The following description from an unidentified, undated source:
Cherryton is located among the cedars and vines which embellish the natural beauty of Normal Heights. At this writing [no date] fifty-three cottages have been constructed and are occupied. Electric lights have been provided. A central bath house, one wing of which is for women and the other for men has been equipped with the most modern plumbing fixtures. Water has been piped into the each kitchen. The village was laid out by Mr. Henry Wright of Kansas City, the landscape artist of the school. Its streets are of crushed stone and wander in and out among the trees in the most graceful of curves. The streets are lighted by electricity by night and are protected by sylvan bowers from the heat of the noonday sun. Countless birds have their homes in the overhanging branches of the trees and the fragrant clumps of honeysuckle, and wild flowers bloom from April to November. It is indeed a pleasant place in which to case one's ways.
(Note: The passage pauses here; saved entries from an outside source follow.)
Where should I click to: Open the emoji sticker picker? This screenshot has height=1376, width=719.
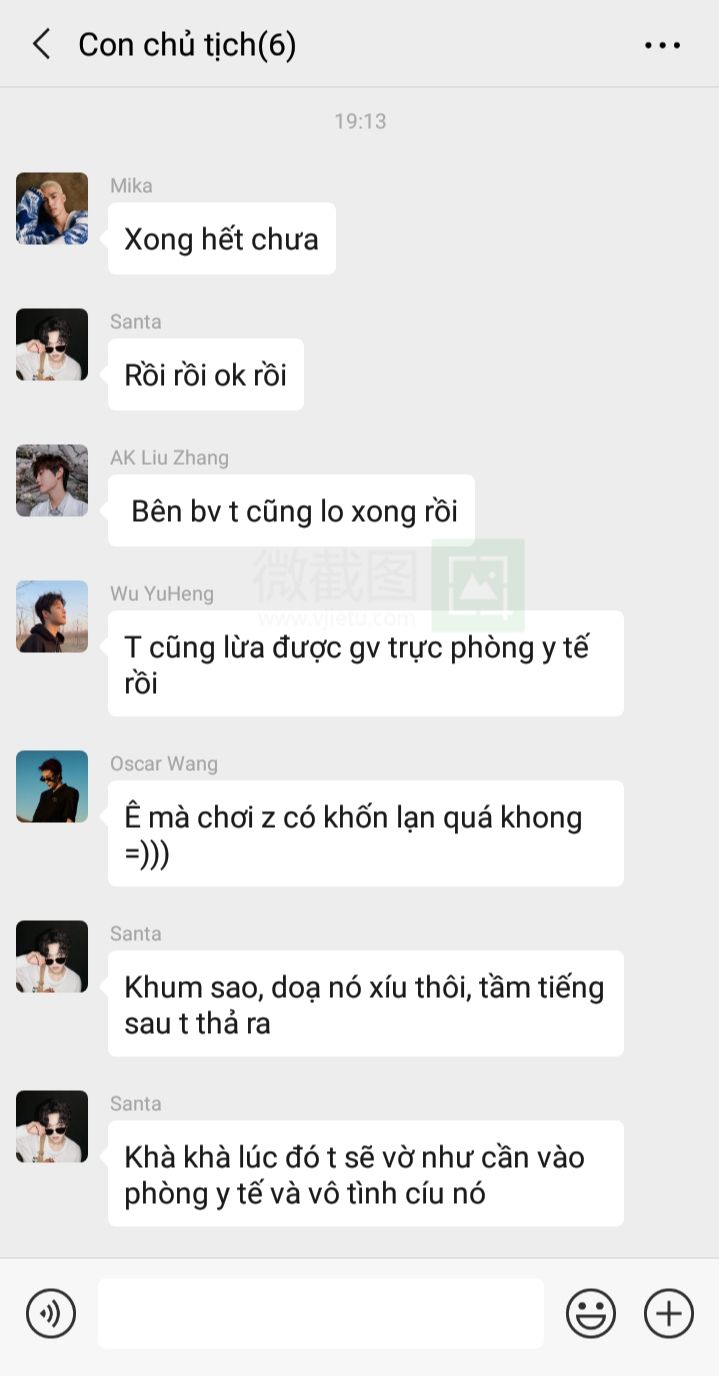(591, 1313)
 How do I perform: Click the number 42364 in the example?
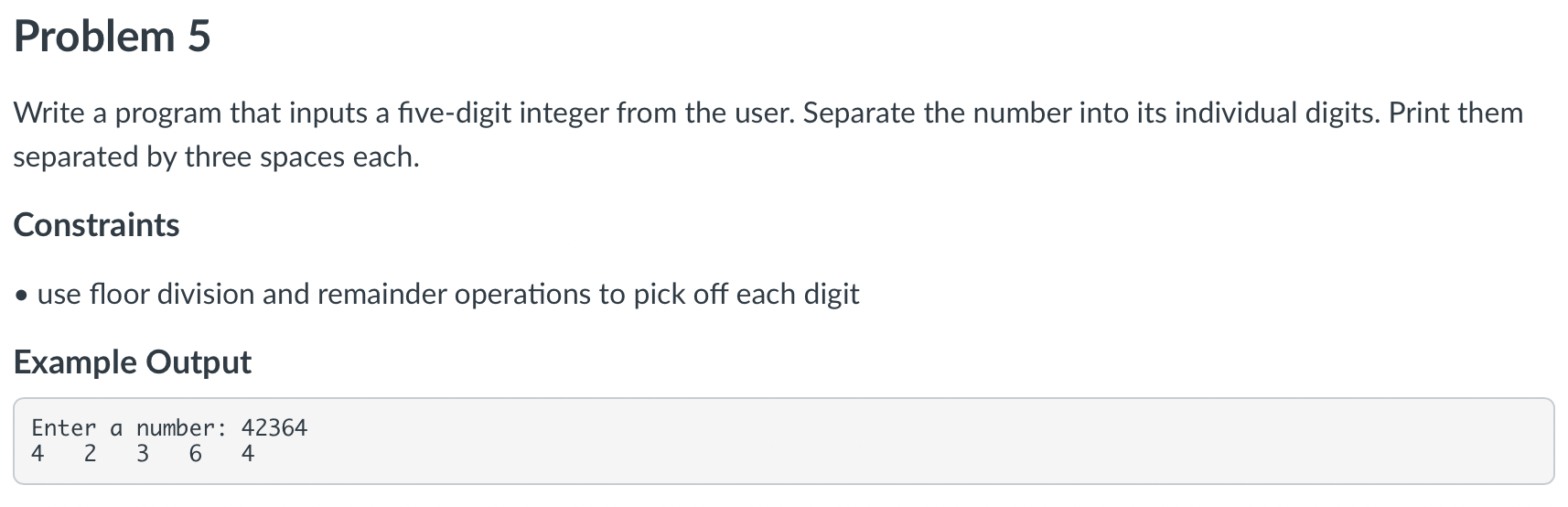(x=274, y=427)
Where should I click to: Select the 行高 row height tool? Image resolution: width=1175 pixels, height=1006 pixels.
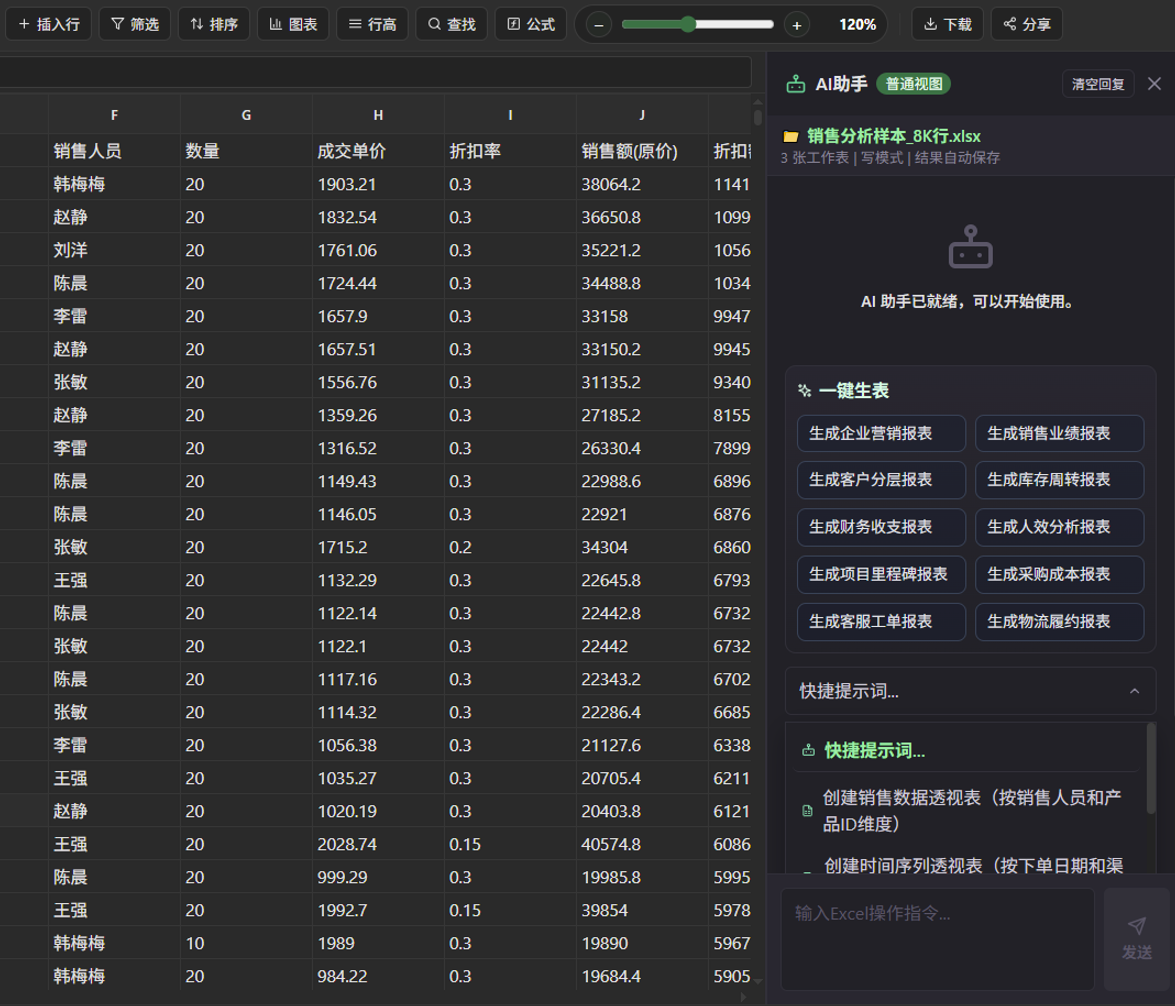(372, 23)
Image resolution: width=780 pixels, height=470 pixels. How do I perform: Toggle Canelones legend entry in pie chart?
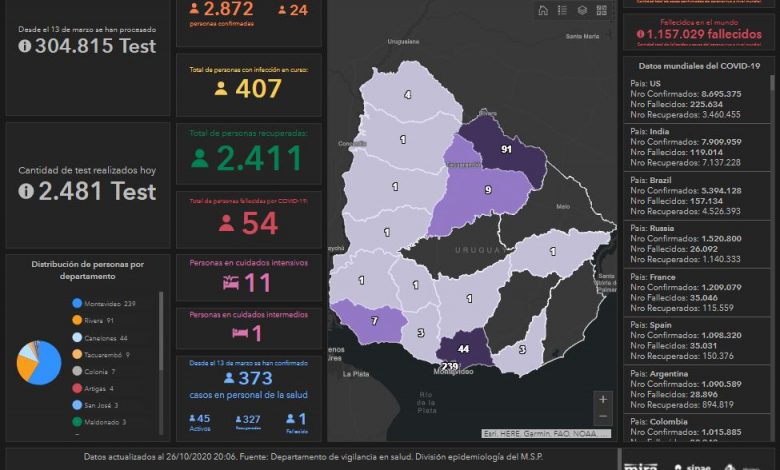106,338
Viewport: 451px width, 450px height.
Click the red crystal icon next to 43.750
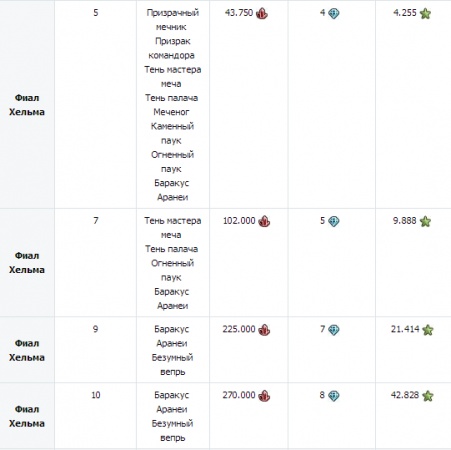(x=262, y=13)
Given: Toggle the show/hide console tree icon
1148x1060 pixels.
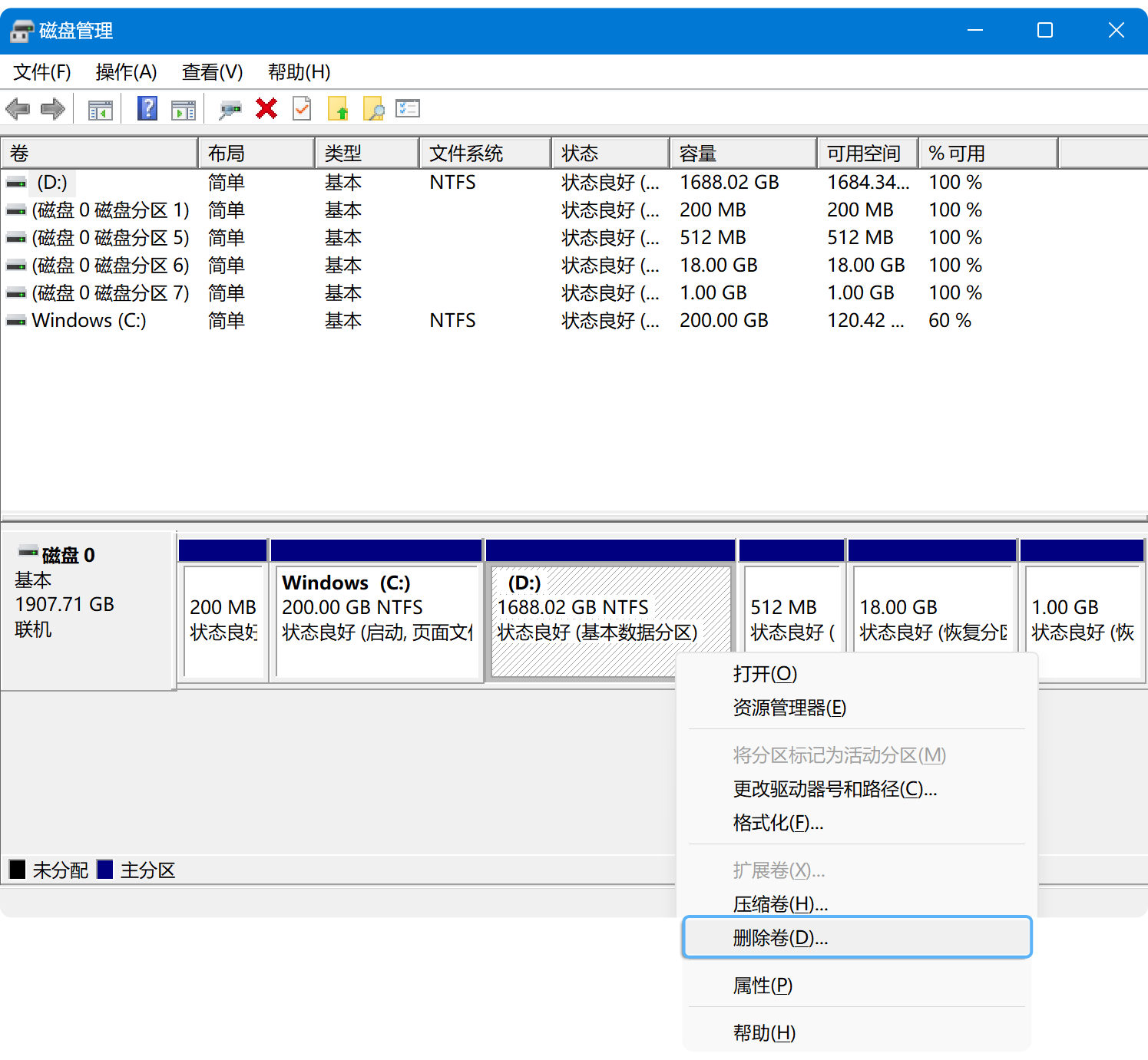Looking at the screenshot, I should 100,110.
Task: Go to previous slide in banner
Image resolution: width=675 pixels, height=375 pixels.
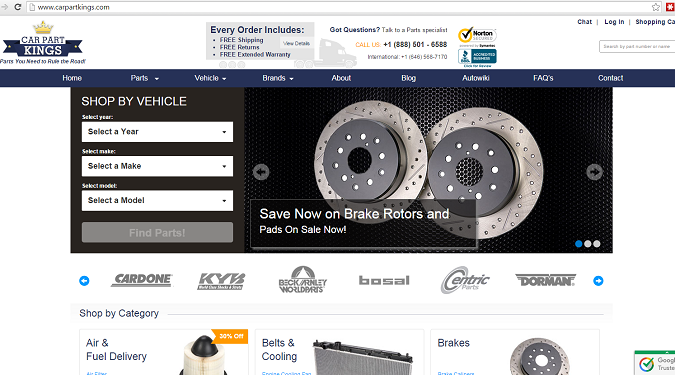Action: tap(261, 172)
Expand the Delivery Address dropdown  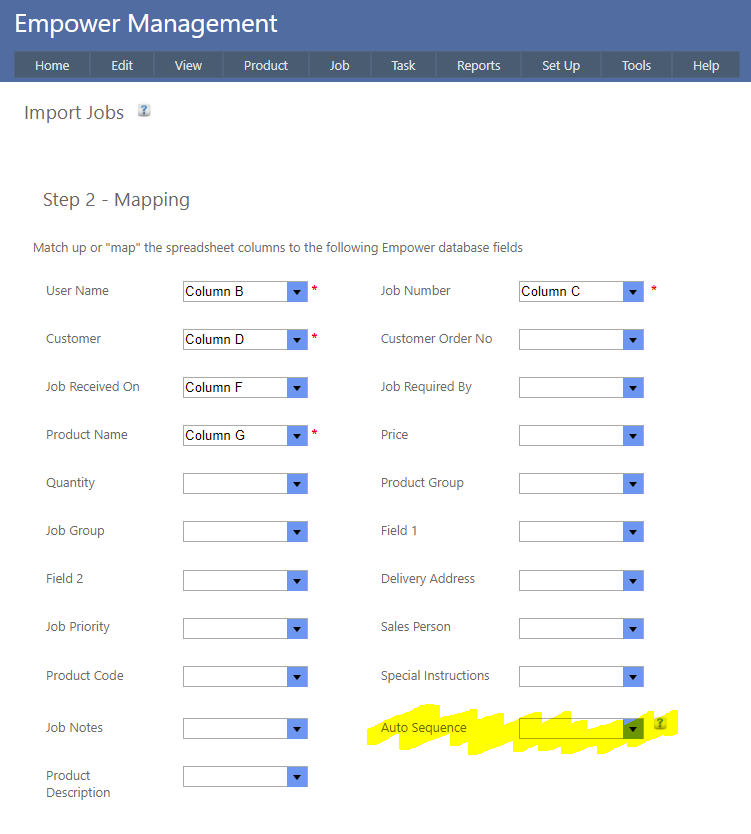633,580
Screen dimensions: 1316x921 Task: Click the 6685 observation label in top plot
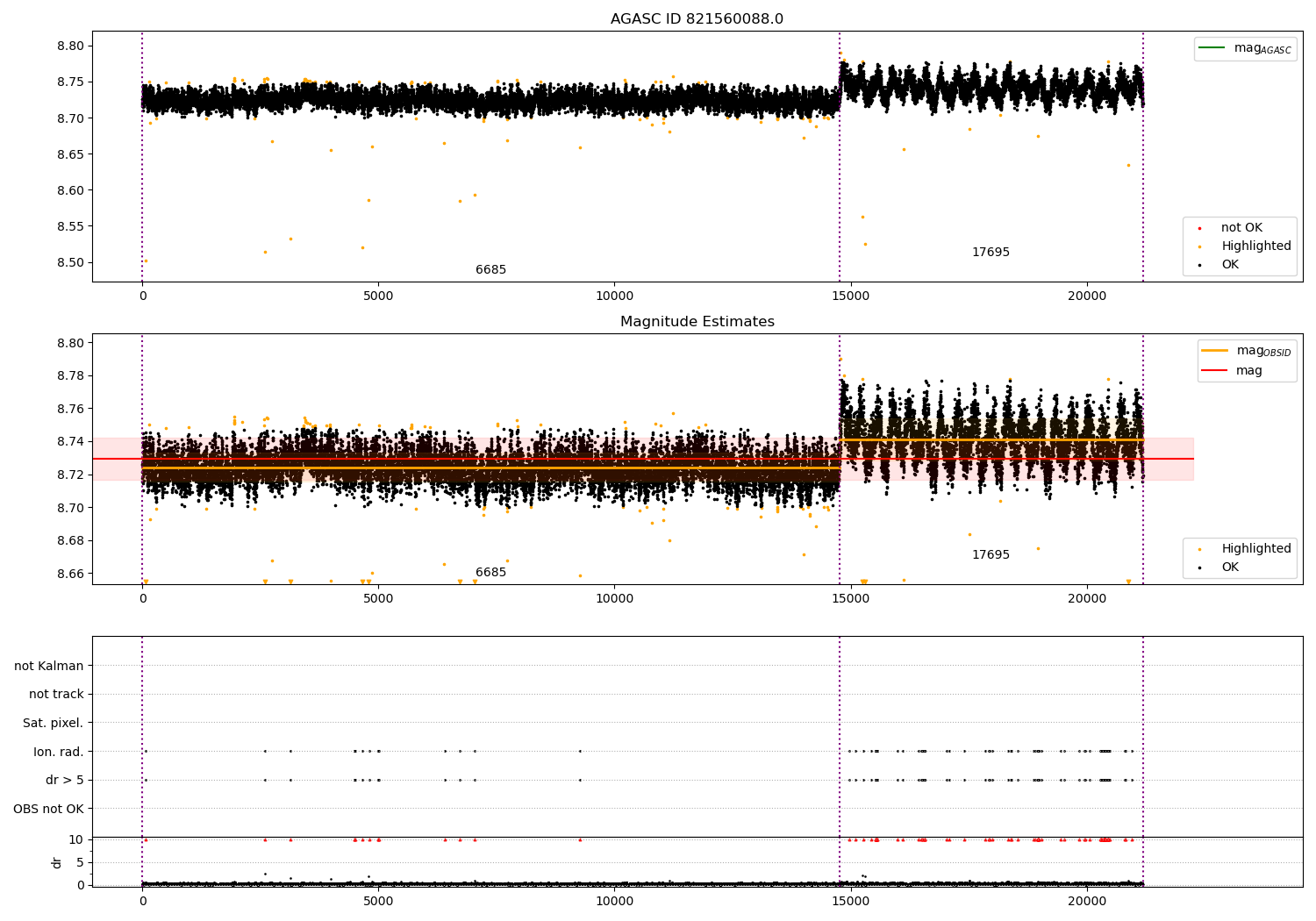coord(490,270)
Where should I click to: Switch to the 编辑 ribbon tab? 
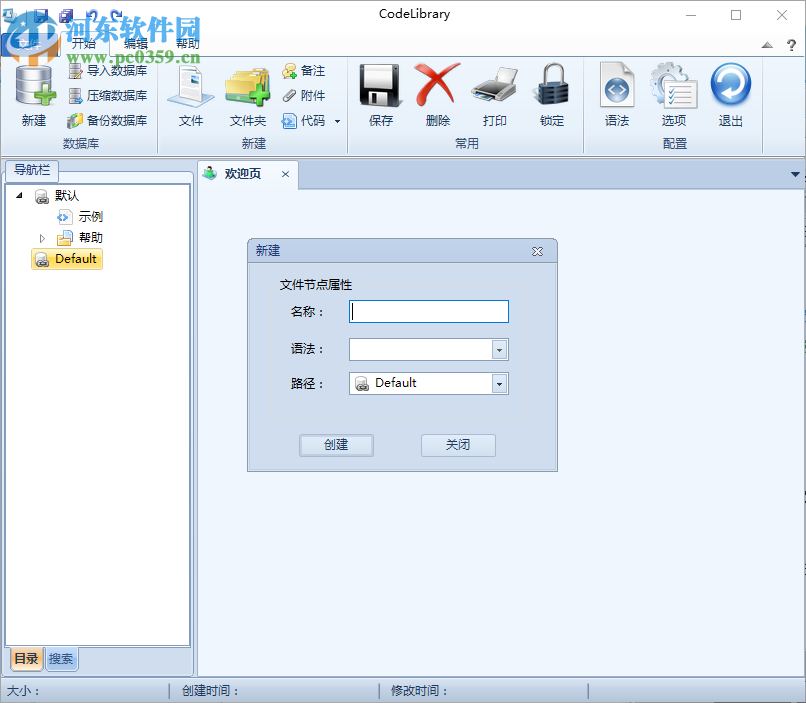tap(134, 43)
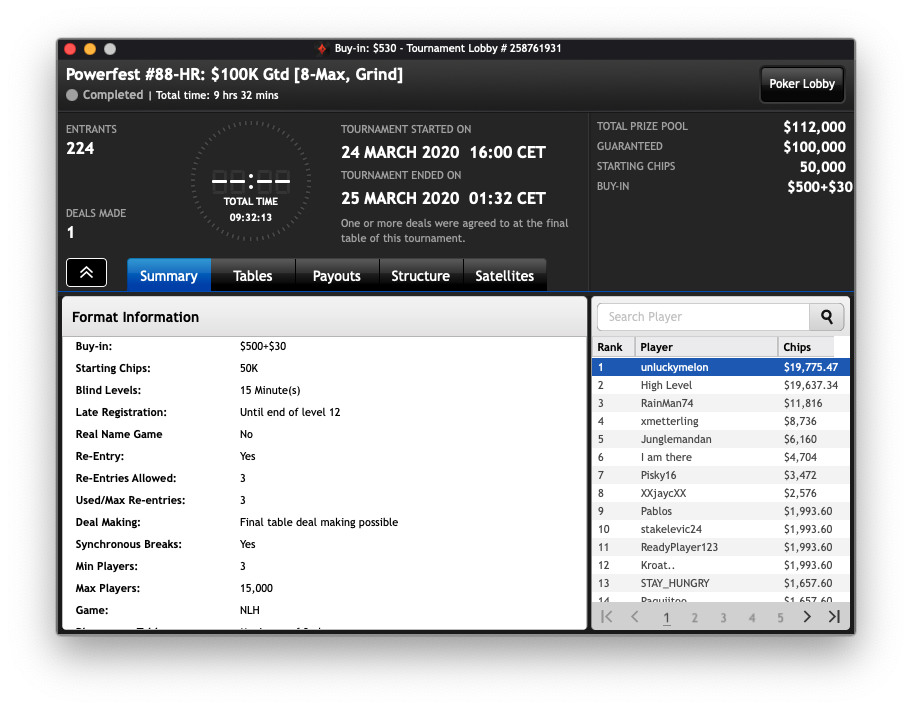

The plan adopted for the financing of the cost of Cherryton is, briefly as follows:
The student or students pay to the Western Normal the exact amount of the cost of the building. The house then becomes his home. No subsequent assessments are made, and he may retain possession for four years, the only further expense being the cost of maintenance of the home.
There are three types of houses: one room; one room and kitchenette; and two rooms and kitchenette. The cost is around $250 for the one room, 12 x 16 feet; $385 for the one room and kitchenette, about 12 x 20; and $500 for the two rooms and kitchenette, 14 x 30. A little larger house, two rooms and kitchenette, 16 x 36, costs $385.
If the occupant decides to relinquish the home at the end of the first year, one half of the purchase price is refunded, at the end of the second year one-fourth, and at the end of the third one-eighth. After the fourth year it becomes the property of the institution. Four person can occupy the larger type of house and two or three persons the smaller types. An analysis of the cost per person per month reveals the fact that the rate is surprisingly low. under the terms, no one can occupy these houses except students of the Western Normal and members of their immediate families.